[Stored data entries]
━━━━━━━━━━━━━━━━━━━━━━━━━━━━━━
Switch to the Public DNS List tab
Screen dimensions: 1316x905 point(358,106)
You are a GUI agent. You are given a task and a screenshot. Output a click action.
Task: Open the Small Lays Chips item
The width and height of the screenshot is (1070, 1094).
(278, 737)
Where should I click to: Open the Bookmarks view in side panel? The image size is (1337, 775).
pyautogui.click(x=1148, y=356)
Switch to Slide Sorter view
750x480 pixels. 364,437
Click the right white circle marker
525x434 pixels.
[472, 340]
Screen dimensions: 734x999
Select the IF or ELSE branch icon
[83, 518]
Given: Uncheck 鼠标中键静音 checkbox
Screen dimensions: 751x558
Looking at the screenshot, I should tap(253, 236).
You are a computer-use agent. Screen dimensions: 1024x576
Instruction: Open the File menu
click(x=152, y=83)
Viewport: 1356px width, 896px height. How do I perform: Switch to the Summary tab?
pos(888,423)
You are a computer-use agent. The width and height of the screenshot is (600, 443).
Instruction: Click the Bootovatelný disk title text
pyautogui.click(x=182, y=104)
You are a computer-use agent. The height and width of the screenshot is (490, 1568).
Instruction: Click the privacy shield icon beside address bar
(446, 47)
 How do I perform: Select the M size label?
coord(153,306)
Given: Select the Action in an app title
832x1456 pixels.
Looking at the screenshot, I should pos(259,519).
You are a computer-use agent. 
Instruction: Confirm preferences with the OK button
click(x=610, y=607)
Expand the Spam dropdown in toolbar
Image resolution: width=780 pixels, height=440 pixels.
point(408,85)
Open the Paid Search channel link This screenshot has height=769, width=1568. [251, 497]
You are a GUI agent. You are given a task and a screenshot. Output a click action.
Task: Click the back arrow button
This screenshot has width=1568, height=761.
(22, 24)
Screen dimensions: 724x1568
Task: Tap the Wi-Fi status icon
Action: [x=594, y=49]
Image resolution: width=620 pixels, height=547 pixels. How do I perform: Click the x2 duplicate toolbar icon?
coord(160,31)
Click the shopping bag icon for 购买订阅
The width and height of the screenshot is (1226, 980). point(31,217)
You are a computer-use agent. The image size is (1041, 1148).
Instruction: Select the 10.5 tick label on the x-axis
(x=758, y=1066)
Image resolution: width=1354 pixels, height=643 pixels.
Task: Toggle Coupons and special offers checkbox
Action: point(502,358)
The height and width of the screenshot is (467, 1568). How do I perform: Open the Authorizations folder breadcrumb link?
━━━━━━━━━━━━━━━━━━━━━━━━━━━━━━
» **Task to complete**:
Print the entries once more, character for character.

» **Task response**:
Switch to the Public DNS List tab
Screen dimensions: 1316x905 point(358,106)
You are a GUI agent. You are given a task and a screenshot. Output a click action.
Task: Open the Small Lays Chips item
The width and height of the screenshot is (1070, 1094).
(278, 737)
Where should I click to: Open the Bookmarks view in side panel? The image size is (1337, 775).
pyautogui.click(x=1148, y=356)
Switch to Slide Sorter view
750x480 pixels. 364,437
Click the right white circle marker
525x434 pixels.
[472, 340]
Screen dimensions: 734x999
Select the IF or ELSE branch icon
[83, 518]
Given: Uncheck 鼠标中键静音 checkbox
Screen dimensions: 751x558
Looking at the screenshot, I should tap(253, 236).
You are a computer-use agent. Screen dimensions: 1024x576
Instruction: Open the File menu
click(x=152, y=83)
Viewport: 1356px width, 896px height. How do I perform: Switch to the Summary tab?
pos(888,423)
You are a computer-use agent. The width and height of the screenshot is (600, 443).
Instruction: Click the Bootovatelný disk title text
pyautogui.click(x=182, y=104)
You are a computer-use agent. The height and width of the screenshot is (490, 1568).
Instruction: Click the privacy shield icon beside address bar
(446, 47)
 How do I perform: Select the M size label?
coord(153,306)
Given: Select the Action in an app title
832x1456 pixels.
Looking at the screenshot, I should pos(259,519).
You are a computer-use agent. 
Instruction: Confirm preferences with the OK button
click(x=610, y=607)
Expand the Spam dropdown in toolbar
Image resolution: width=780 pixels, height=440 pixels.
point(408,85)
Open the Paid Search channel link This screenshot has height=769, width=1568. [251, 497]
You are a GUI agent. You are given a task and a screenshot. Output a click action.
Task: Click the back arrow button
This screenshot has width=1568, height=761.
(22, 24)
Screen dimensions: 724x1568
Task: Tap the Wi-Fi status icon
Action: [x=594, y=49]
Image resolution: width=620 pixels, height=547 pixels. How do I perform: Click the x2 duplicate toolbar icon?
coord(160,31)
Click the shopping bag icon for 购买订阅
The width and height of the screenshot is (1226, 980). point(31,217)
You are a computer-use agent. The image size is (1041, 1148).
Instruction: Select the 10.5 tick label on the x-axis
(x=758, y=1066)
Image resolution: width=1354 pixels, height=643 pixels.
Task: Toggle Coupons and special offers checkbox
Action: point(502,358)
The height and width of the screenshot is (467, 1568). How do I perform: Open the Authorizations folder breadcrumb link?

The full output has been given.